## Given entries
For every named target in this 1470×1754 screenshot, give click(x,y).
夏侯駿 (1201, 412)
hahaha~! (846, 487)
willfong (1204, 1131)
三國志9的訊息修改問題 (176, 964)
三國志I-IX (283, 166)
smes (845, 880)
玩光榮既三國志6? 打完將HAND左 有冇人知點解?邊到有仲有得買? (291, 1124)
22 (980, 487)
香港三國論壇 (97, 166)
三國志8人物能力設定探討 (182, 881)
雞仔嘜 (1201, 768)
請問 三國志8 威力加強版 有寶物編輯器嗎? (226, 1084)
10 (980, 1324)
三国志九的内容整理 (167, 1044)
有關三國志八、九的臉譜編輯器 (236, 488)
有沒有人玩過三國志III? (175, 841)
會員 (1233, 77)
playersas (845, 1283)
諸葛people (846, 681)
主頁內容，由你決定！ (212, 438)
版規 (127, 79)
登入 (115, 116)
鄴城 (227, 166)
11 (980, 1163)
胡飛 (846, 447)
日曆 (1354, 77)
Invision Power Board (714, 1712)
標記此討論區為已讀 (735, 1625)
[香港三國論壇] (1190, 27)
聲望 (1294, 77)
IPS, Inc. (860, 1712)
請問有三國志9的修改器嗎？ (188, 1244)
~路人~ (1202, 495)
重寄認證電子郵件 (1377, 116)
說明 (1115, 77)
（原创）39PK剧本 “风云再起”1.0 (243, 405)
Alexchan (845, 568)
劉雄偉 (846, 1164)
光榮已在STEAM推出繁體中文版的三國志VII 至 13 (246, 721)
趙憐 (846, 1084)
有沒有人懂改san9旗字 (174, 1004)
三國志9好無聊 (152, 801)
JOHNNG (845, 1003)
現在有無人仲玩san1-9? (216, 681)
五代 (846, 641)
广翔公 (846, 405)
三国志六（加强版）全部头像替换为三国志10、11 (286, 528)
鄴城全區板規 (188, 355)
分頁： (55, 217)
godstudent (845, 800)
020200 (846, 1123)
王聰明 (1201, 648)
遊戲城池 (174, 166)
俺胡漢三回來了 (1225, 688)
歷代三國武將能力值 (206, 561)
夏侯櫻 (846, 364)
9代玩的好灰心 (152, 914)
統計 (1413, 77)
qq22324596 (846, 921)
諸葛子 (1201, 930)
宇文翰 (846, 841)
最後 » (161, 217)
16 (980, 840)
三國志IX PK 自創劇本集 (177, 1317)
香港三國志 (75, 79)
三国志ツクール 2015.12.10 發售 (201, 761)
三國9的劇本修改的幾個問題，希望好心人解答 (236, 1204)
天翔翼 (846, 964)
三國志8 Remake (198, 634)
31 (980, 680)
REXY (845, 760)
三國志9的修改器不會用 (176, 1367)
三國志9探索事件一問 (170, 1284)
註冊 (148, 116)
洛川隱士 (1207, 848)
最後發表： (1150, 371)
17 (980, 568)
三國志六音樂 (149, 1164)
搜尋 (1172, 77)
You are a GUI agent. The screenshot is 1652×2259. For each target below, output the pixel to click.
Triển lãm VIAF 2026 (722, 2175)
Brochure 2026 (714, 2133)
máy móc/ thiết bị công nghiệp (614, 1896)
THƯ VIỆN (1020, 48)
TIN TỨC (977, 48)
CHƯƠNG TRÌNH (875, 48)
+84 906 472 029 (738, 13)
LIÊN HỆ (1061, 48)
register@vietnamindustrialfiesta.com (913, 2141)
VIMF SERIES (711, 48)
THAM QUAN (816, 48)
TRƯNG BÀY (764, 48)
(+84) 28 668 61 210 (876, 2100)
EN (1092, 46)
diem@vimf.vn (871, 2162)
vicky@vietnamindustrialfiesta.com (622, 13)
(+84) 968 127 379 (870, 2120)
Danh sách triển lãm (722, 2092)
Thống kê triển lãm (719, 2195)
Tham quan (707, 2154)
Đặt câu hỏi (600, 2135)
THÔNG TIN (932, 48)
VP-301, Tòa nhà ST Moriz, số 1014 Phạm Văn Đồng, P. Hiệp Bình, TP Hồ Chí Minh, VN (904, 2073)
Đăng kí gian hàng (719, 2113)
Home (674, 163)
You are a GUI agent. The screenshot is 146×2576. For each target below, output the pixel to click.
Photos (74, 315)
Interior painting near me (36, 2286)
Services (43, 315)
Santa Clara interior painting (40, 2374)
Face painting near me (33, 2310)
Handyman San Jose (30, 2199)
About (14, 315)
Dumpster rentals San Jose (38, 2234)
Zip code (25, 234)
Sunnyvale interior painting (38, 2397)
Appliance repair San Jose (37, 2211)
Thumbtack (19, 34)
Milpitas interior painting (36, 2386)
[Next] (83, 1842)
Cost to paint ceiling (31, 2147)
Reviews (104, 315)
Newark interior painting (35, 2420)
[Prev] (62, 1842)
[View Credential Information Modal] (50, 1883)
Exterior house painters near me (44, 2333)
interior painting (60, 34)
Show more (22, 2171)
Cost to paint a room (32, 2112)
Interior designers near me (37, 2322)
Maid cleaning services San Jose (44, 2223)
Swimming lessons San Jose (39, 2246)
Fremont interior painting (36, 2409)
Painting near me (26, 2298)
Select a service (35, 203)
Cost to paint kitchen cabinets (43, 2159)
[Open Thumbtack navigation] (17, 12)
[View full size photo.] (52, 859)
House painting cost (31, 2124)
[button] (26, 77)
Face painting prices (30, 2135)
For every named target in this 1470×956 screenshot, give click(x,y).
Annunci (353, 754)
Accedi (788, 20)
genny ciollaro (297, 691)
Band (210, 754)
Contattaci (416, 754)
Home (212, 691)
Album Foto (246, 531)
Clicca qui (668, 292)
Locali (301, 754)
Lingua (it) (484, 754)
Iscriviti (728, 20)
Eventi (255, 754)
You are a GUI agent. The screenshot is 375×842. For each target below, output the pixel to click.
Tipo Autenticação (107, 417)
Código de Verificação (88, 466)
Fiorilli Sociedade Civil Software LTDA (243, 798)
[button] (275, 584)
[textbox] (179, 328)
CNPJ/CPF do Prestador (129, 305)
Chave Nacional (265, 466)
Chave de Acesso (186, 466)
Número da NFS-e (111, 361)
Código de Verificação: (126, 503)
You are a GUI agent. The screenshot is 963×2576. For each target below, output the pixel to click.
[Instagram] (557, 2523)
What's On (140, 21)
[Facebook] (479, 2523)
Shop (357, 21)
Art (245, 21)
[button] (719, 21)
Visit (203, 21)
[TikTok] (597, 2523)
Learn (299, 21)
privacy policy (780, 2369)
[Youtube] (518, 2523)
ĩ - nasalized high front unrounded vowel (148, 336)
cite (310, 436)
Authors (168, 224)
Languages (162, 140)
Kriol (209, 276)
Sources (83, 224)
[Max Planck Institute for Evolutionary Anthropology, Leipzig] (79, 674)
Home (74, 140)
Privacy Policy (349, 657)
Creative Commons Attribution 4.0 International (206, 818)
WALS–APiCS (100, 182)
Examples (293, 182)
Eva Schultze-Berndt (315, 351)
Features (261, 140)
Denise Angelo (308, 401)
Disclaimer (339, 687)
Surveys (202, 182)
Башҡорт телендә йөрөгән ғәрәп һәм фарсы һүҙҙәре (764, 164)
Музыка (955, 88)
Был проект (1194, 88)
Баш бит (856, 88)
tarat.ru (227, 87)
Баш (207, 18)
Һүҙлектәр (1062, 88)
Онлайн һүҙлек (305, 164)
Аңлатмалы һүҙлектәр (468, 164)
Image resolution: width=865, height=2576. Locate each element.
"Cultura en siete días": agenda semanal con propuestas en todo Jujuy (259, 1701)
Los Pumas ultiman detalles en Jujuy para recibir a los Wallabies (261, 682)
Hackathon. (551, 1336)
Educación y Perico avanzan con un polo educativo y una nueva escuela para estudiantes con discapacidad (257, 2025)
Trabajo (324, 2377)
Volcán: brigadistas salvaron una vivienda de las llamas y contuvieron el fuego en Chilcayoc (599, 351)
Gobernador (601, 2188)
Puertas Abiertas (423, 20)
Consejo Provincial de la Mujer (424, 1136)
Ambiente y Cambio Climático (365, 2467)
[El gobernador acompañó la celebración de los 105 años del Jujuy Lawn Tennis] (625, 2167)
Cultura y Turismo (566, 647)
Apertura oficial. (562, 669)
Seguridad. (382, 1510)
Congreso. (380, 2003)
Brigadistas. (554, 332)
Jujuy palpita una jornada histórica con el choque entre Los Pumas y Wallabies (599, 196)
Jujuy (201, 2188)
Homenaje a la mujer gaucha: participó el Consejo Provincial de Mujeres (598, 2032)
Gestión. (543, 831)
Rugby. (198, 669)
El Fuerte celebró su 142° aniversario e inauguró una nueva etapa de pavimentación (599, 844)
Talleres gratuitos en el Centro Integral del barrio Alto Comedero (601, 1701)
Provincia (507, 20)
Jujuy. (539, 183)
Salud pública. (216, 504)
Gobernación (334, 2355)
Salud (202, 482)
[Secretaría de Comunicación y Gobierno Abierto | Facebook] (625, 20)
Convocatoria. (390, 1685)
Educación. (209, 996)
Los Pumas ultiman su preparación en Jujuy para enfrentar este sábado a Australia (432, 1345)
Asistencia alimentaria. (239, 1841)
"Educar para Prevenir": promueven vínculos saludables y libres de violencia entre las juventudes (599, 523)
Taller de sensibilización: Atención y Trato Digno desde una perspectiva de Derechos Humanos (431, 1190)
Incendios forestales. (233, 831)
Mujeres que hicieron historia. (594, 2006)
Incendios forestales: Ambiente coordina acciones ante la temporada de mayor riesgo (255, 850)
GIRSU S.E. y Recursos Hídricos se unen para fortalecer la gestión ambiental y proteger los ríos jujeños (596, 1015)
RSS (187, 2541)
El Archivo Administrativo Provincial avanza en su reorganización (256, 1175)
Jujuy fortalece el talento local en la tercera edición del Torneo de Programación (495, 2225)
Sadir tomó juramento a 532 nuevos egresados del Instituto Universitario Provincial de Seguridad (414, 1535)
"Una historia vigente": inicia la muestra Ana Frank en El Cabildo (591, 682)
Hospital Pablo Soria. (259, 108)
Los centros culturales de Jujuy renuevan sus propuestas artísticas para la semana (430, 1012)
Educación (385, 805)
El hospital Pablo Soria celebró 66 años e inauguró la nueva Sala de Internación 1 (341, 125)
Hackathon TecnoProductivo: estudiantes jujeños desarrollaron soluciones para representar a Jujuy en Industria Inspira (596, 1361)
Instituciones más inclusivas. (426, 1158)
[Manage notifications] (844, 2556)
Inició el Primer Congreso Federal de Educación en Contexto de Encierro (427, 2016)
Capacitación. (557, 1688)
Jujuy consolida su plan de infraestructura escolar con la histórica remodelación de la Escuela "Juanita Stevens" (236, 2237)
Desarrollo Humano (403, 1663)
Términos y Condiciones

## What you should do
Look above for the line with "[Open Thumbtack navigation] (17, 12)"; retype exactly that line, every line after it up to the line with "Chave Nacional (265, 466)", and that line too, nothing else.

## Your response
[Open Thumbtack navigation] (17, 12)
[View full size photo.] (52, 859)
House painting cost (31, 2124)
[button] (26, 77)
Face painting prices (30, 2135)
For every named target in this 1470×956 screenshot, give click(x,y).
Annunci (353, 754)
Accedi (788, 20)
genny ciollaro (297, 691)
Band (210, 754)
Contattaci (416, 754)
Home (212, 691)
Album Foto (246, 531)
Clicca qui (668, 292)
Locali (301, 754)
Lingua (it) (484, 754)
Iscriviti (728, 20)
Eventi (255, 754)
You are a GUI agent. The screenshot is 375×842. For each target below, output the pixel to click.
Tipo Autenticação (107, 417)
Código de Verificação (88, 466)
Fiorilli Sociedade Civil Software LTDA (243, 798)
[button] (275, 584)
[textbox] (179, 328)
CNPJ/CPF do Prestador (129, 305)
Chave Nacional (265, 466)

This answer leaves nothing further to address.